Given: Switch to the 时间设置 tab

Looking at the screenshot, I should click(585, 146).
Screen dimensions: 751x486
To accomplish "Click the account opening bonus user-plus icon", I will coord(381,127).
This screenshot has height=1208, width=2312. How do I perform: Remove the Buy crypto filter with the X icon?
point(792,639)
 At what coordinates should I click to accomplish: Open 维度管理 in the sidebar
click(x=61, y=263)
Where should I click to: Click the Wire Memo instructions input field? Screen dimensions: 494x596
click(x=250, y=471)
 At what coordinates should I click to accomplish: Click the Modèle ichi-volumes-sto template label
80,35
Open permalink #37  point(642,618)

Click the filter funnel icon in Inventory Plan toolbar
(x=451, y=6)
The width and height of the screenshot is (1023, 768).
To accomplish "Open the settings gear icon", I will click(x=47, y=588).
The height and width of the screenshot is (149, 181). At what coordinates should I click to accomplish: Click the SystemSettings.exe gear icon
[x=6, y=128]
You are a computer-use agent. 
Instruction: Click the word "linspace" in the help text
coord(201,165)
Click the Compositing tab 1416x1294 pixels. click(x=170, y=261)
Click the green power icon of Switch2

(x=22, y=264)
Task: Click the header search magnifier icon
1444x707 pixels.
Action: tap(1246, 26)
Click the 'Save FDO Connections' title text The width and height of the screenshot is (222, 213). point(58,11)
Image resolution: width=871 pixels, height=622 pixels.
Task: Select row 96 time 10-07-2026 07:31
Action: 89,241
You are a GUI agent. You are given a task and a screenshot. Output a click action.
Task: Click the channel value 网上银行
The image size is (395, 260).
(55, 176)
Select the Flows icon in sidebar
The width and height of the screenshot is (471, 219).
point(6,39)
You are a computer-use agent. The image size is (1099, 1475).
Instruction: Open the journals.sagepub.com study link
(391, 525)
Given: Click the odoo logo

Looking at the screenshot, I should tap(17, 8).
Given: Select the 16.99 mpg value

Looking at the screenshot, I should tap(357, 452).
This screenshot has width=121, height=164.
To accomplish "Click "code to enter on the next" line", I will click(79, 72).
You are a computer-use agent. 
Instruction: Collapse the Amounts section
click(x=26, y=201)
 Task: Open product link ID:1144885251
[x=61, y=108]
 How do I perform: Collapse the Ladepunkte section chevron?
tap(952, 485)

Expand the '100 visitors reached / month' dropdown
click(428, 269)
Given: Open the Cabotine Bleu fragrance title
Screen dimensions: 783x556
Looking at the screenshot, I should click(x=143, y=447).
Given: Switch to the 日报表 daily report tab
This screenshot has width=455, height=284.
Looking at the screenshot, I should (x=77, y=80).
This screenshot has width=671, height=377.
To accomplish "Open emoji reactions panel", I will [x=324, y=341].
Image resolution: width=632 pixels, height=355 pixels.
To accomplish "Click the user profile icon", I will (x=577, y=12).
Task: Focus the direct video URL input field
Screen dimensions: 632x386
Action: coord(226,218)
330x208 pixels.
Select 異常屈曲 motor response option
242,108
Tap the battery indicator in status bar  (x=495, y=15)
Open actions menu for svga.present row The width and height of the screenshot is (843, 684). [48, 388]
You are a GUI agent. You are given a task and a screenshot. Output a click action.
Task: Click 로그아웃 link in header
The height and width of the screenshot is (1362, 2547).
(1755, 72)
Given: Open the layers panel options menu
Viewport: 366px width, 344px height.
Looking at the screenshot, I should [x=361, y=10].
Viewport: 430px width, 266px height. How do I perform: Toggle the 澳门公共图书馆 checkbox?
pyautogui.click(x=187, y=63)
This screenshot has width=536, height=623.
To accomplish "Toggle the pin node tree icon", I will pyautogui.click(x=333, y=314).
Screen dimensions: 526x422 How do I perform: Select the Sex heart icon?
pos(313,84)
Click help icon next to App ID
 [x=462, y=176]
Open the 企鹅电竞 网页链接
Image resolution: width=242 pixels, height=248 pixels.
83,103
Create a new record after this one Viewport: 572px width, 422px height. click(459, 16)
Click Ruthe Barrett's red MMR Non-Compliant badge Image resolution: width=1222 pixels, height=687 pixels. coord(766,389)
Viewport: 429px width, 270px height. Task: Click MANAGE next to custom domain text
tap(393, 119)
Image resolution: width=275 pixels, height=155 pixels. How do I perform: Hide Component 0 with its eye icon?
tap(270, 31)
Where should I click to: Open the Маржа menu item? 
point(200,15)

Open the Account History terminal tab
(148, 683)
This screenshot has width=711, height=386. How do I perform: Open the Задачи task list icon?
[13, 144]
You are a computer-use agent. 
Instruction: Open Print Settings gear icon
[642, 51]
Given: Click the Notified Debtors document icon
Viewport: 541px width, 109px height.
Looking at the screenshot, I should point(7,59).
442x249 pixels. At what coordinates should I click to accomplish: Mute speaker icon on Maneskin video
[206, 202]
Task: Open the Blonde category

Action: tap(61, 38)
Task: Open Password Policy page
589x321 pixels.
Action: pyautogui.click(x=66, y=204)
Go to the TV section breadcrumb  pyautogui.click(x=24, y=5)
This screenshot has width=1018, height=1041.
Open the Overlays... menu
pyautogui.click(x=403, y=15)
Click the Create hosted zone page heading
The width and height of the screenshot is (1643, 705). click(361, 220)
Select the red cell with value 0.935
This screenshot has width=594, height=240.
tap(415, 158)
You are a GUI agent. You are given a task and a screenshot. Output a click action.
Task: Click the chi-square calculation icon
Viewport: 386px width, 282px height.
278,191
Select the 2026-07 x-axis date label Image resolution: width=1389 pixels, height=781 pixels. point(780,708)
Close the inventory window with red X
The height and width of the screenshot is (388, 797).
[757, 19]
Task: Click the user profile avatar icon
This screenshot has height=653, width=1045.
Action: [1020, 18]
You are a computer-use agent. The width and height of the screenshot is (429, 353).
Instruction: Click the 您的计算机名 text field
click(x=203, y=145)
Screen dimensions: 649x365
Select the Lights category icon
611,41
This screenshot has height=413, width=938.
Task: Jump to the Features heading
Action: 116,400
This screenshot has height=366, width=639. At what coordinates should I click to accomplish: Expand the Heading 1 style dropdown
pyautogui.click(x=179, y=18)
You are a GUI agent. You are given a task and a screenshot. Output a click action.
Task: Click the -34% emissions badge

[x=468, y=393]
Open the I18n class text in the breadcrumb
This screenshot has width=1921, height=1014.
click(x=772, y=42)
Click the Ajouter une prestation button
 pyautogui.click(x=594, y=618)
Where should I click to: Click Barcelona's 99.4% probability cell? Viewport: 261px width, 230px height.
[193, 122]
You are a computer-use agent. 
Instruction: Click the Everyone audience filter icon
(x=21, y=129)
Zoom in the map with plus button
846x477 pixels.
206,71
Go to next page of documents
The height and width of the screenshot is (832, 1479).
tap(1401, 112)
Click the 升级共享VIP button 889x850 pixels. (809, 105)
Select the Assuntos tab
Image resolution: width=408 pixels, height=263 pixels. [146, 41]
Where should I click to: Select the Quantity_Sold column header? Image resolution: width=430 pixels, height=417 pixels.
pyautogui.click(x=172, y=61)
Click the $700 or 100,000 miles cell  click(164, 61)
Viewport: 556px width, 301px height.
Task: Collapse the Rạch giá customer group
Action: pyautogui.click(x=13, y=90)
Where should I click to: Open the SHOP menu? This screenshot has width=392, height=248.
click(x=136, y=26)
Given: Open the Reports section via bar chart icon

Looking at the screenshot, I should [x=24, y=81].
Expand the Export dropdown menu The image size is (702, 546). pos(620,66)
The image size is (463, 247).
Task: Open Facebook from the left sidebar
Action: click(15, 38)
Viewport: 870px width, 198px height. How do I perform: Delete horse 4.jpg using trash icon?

· · ·

Reproduce all of the material above word for word, keeping every line in its original order.

Given: Switch to the 时间设置 tab

Looking at the screenshot, I should click(585, 146).
Screen dimensions: 751x486
To accomplish "Click the account opening bonus user-plus icon", I will coord(381,127).
This screenshot has height=1208, width=2312. How do I perform: Remove the Buy crypto filter with the X icon?
point(792,639)
 At what coordinates should I click to accomplish: Open 维度管理 in the sidebar
click(x=61, y=263)
Where should I click to: Click the Wire Memo instructions input field? Screen dimensions: 494x596
click(x=250, y=471)
 At what coordinates should I click to accomplish: Click the Modèle ichi-volumes-sto template label
80,35
Open permalink #37  point(642,618)

Click the filter funnel icon in Inventory Plan toolbar
(x=451, y=6)
The width and height of the screenshot is (1023, 768).
To accomplish "Open the settings gear icon", I will click(x=47, y=588).
The height and width of the screenshot is (149, 181). At what coordinates should I click to accomplish: Click the SystemSettings.exe gear icon
[x=6, y=128]
You are a computer-use agent. 
Instruction: Click the word "linspace" in the help text
coord(201,165)
Click the Compositing tab 1416x1294 pixels. click(x=170, y=261)
Click the green power icon of Switch2

(x=22, y=264)
Task: Click the header search magnifier icon
1444x707 pixels.
Action: tap(1246, 26)
Click the 'Save FDO Connections' title text The width and height of the screenshot is (222, 213). point(58,11)
Image resolution: width=871 pixels, height=622 pixels.
Task: Select row 96 time 10-07-2026 07:31
Action: 89,241
You are a GUI agent. You are given a task and a screenshot. Output a click action.
Task: Click the channel value 网上银行
The image size is (395, 260).
(55, 176)
Select the Flows icon in sidebar
The width and height of the screenshot is (471, 219).
point(6,39)
You are a computer-use agent. The image size is (1099, 1475).
Instruction: Open the journals.sagepub.com study link
(391, 525)
Given: Click the odoo logo

Looking at the screenshot, I should tap(17, 8).
Given: Select the 16.99 mpg value

Looking at the screenshot, I should tap(357, 452).
This screenshot has width=121, height=164.
To accomplish "Click "code to enter on the next" line", I will click(79, 72).
You are a computer-use agent. 
Instruction: Collapse the Amounts section
click(x=26, y=201)
 Task: Open product link ID:1144885251
[x=61, y=108]
 How do I perform: Collapse the Ladepunkte section chevron?
tap(952, 485)

Expand the '100 visitors reached / month' dropdown
click(428, 269)
Given: Open the Cabotine Bleu fragrance title
Screen dimensions: 783x556
Looking at the screenshot, I should click(x=143, y=447).
Given: Switch to the 日报表 daily report tab
This screenshot has width=455, height=284.
Looking at the screenshot, I should (x=77, y=80).
This screenshot has width=671, height=377.
To accomplish "Open emoji reactions panel", I will [x=324, y=341].
Image resolution: width=632 pixels, height=355 pixels.
To accomplish "Click the user profile icon", I will (x=577, y=12).
Task: Focus the direct video URL input field
Screen dimensions: 632x386
Action: coord(226,218)
330x208 pixels.
Select 異常屈曲 motor response option
242,108
Tap the battery indicator in status bar  (x=495, y=15)
Open actions menu for svga.present row The width and height of the screenshot is (843, 684). [48, 388]
You are a GUI agent. You are given a task and a screenshot. Output a click action.
Task: Click 로그아웃 link in header
The height and width of the screenshot is (1362, 2547).
(1755, 72)
Given: Open the layers panel options menu
Viewport: 366px width, 344px height.
Looking at the screenshot, I should [x=361, y=10].
Viewport: 430px width, 266px height. How do I perform: Toggle the 澳门公共图书馆 checkbox?
pyautogui.click(x=187, y=63)
This screenshot has width=536, height=623.
To accomplish "Toggle the pin node tree icon", I will pyautogui.click(x=333, y=314).
Screen dimensions: 526x422 How do I perform: Select the Sex heart icon?
pos(313,84)
Click help icon next to App ID
 [x=462, y=176]
Open the 企鹅电竞 网页链接
Image resolution: width=242 pixels, height=248 pixels.
83,103
Create a new record after this one Viewport: 572px width, 422px height. click(459, 16)
Click Ruthe Barrett's red MMR Non-Compliant badge Image resolution: width=1222 pixels, height=687 pixels. coord(766,389)
Viewport: 429px width, 270px height. Task: Click MANAGE next to custom domain text
tap(393, 119)
Image resolution: width=275 pixels, height=155 pixels. How do I perform: Hide Component 0 with its eye icon?
tap(270, 31)
Where should I click to: Open the Маржа menu item? 
point(200,15)

Open the Account History terminal tab
(148, 683)
This screenshot has width=711, height=386. How do I perform: Open the Задачи task list icon?
[13, 144]
You are a computer-use agent. 
Instruction: Open Print Settings gear icon
[642, 51]
Given: Click the Notified Debtors document icon
Viewport: 541px width, 109px height.
Looking at the screenshot, I should point(7,59).
442x249 pixels. At what coordinates should I click to accomplish: Mute speaker icon on Maneskin video
[206, 202]
Task: Open the Blonde category

Action: tap(61, 38)
Task: Open Password Policy page
589x321 pixels.
Action: pyautogui.click(x=66, y=204)
Go to the TV section breadcrumb  pyautogui.click(x=24, y=5)
This screenshot has width=1018, height=1041.
Open the Overlays... menu
pyautogui.click(x=403, y=15)
Click the Create hosted zone page heading
The width and height of the screenshot is (1643, 705). click(361, 220)
Select the red cell with value 0.935
This screenshot has width=594, height=240.
tap(415, 158)
You are a GUI agent. You are given a task and a screenshot. Output a click action.
Task: Click the chi-square calculation icon
Viewport: 386px width, 282px height.
278,191
Select the 2026-07 x-axis date label Image resolution: width=1389 pixels, height=781 pixels. point(780,708)
Close the inventory window with red X
The height and width of the screenshot is (388, 797).
[757, 19]
Task: Click the user profile avatar icon
This screenshot has height=653, width=1045.
Action: [1020, 18]
You are a computer-use agent. The width and height of the screenshot is (429, 353).
Instruction: Click the 您的计算机名 text field
click(x=203, y=145)
Screen dimensions: 649x365
Select the Lights category icon
611,41
This screenshot has height=413, width=938.
Task: Jump to the Features heading
Action: 116,400
This screenshot has height=366, width=639. At what coordinates should I click to accomplish: Expand the Heading 1 style dropdown
pyautogui.click(x=179, y=18)
You are a GUI agent. You are given a task and a screenshot. Output a click action.
Task: Click the -34% emissions badge

[x=468, y=393]
Open the I18n class text in the breadcrumb
This screenshot has width=1921, height=1014.
click(x=772, y=42)
Click the Ajouter une prestation button
 pyautogui.click(x=594, y=618)
Where should I click to: Click Barcelona's 99.4% probability cell? Viewport: 261px width, 230px height.
[193, 122]
You are a computer-use agent. 
Instruction: Click the Everyone audience filter icon
(x=21, y=129)
Zoom in the map with plus button
846x477 pixels.
206,71
Go to next page of documents
The height and width of the screenshot is (832, 1479).
tap(1401, 112)
Click the 升级共享VIP button 889x850 pixels. (809, 105)
Select the Assuntos tab
Image resolution: width=408 pixels, height=263 pixels. [146, 41]
Where should I click to: Select the Quantity_Sold column header? Image resolution: width=430 pixels, height=417 pixels.
pyautogui.click(x=172, y=61)
Click the $700 or 100,000 miles cell  click(164, 61)
Viewport: 556px width, 301px height.
Task: Collapse the Rạch giá customer group
Action: pyautogui.click(x=13, y=90)
Where should I click to: Open the SHOP menu? This screenshot has width=392, height=248.
click(x=136, y=26)
Given: Open the Reports section via bar chart icon

Looking at the screenshot, I should [x=24, y=81].
Expand the Export dropdown menu The image size is (702, 546). pos(620,66)
The image size is (463, 247).
Task: Open Facebook from the left sidebar
Action: click(15, 38)
Viewport: 870px width, 198px height. How do I perform: Delete horse 4.jpg using trash icon?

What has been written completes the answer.